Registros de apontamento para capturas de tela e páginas

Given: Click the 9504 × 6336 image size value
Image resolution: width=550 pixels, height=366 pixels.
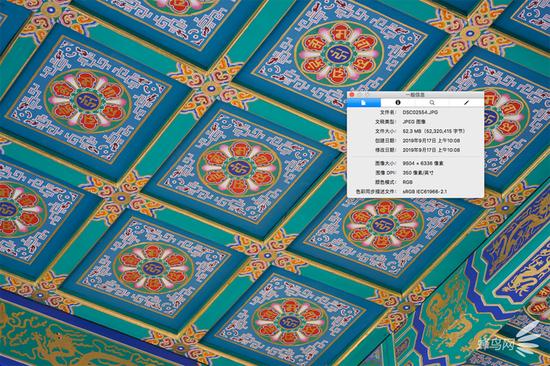Looking at the screenshot, I should [x=423, y=164].
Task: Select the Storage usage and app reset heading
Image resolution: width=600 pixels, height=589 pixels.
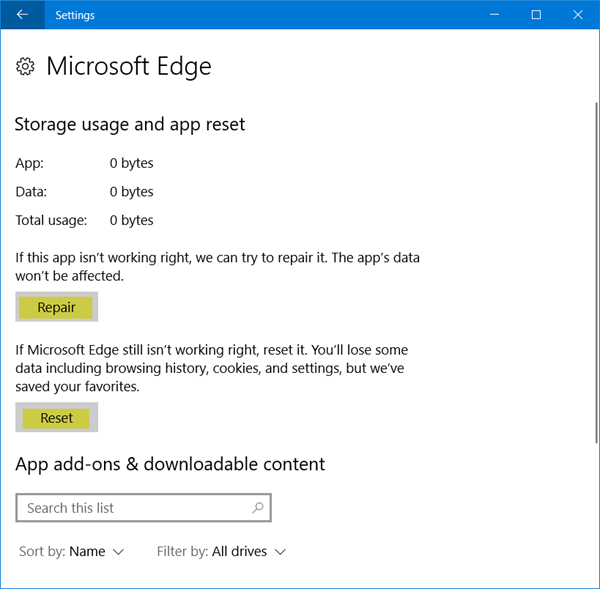Action: pyautogui.click(x=130, y=125)
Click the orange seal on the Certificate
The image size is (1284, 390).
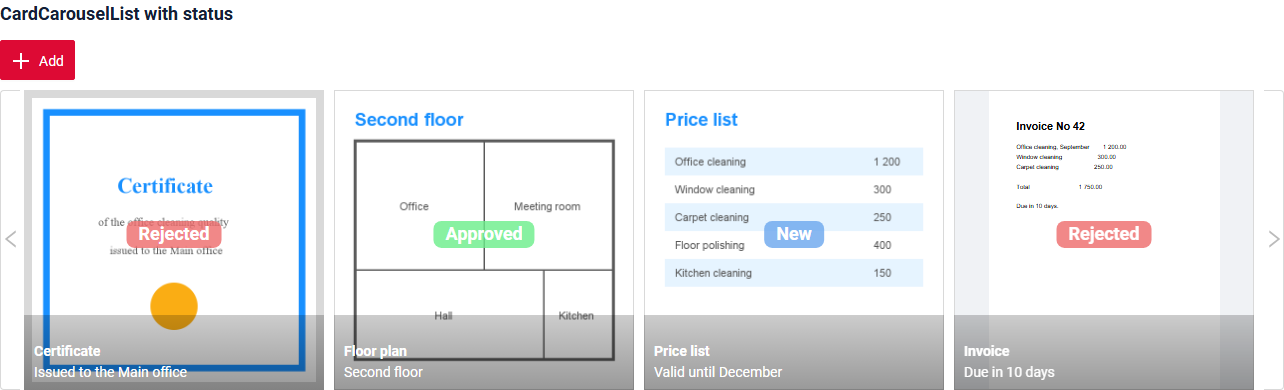coord(174,306)
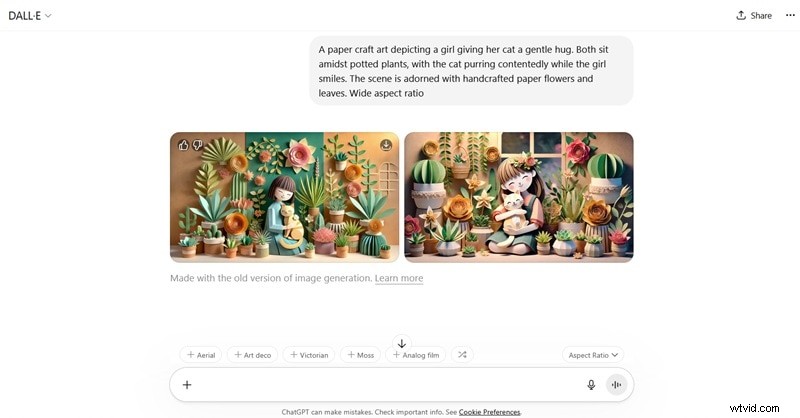This screenshot has width=800, height=418.
Task: Open the DALL·E model dropdown
Action: pyautogui.click(x=30, y=16)
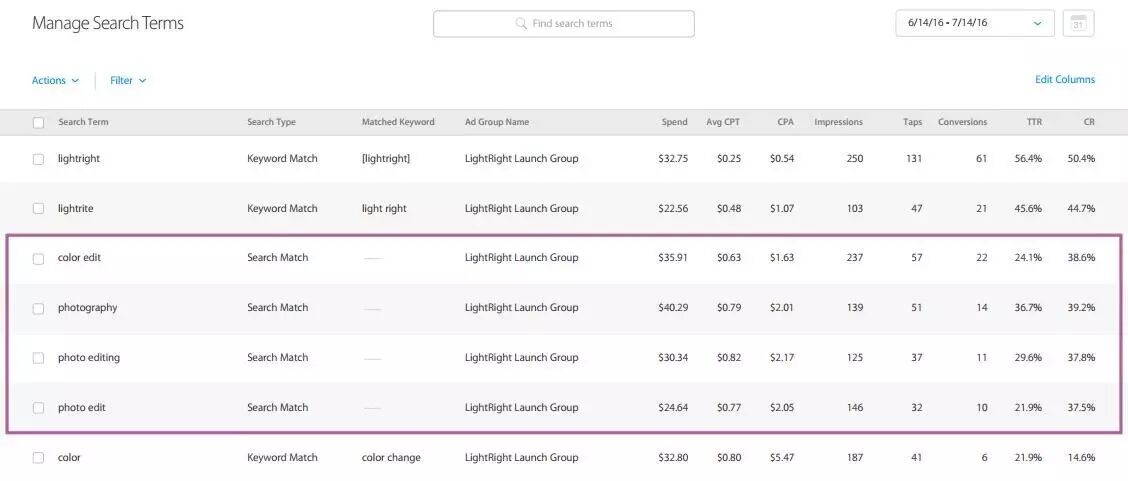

ENUNCIADO: Copie estas linhas sem mudar nada, incluindo todos os itens, e deixe as imagens fora da resposta.

RESPOSTA:
Given: Click the 9504 × 6336 image size value
Image resolution: width=550 pixels, height=366 pixels.
Looking at the screenshot, I should [x=423, y=164].
Task: Select the Storage usage and app reset heading
Image resolution: width=600 pixels, height=589 pixels.
Action: pyautogui.click(x=130, y=125)
Click the orange seal on the Certificate
The image size is (1284, 390).
coord(174,306)
This screenshot has width=800, height=418.
Task: Open the DALL·E model dropdown
Action: pyautogui.click(x=30, y=16)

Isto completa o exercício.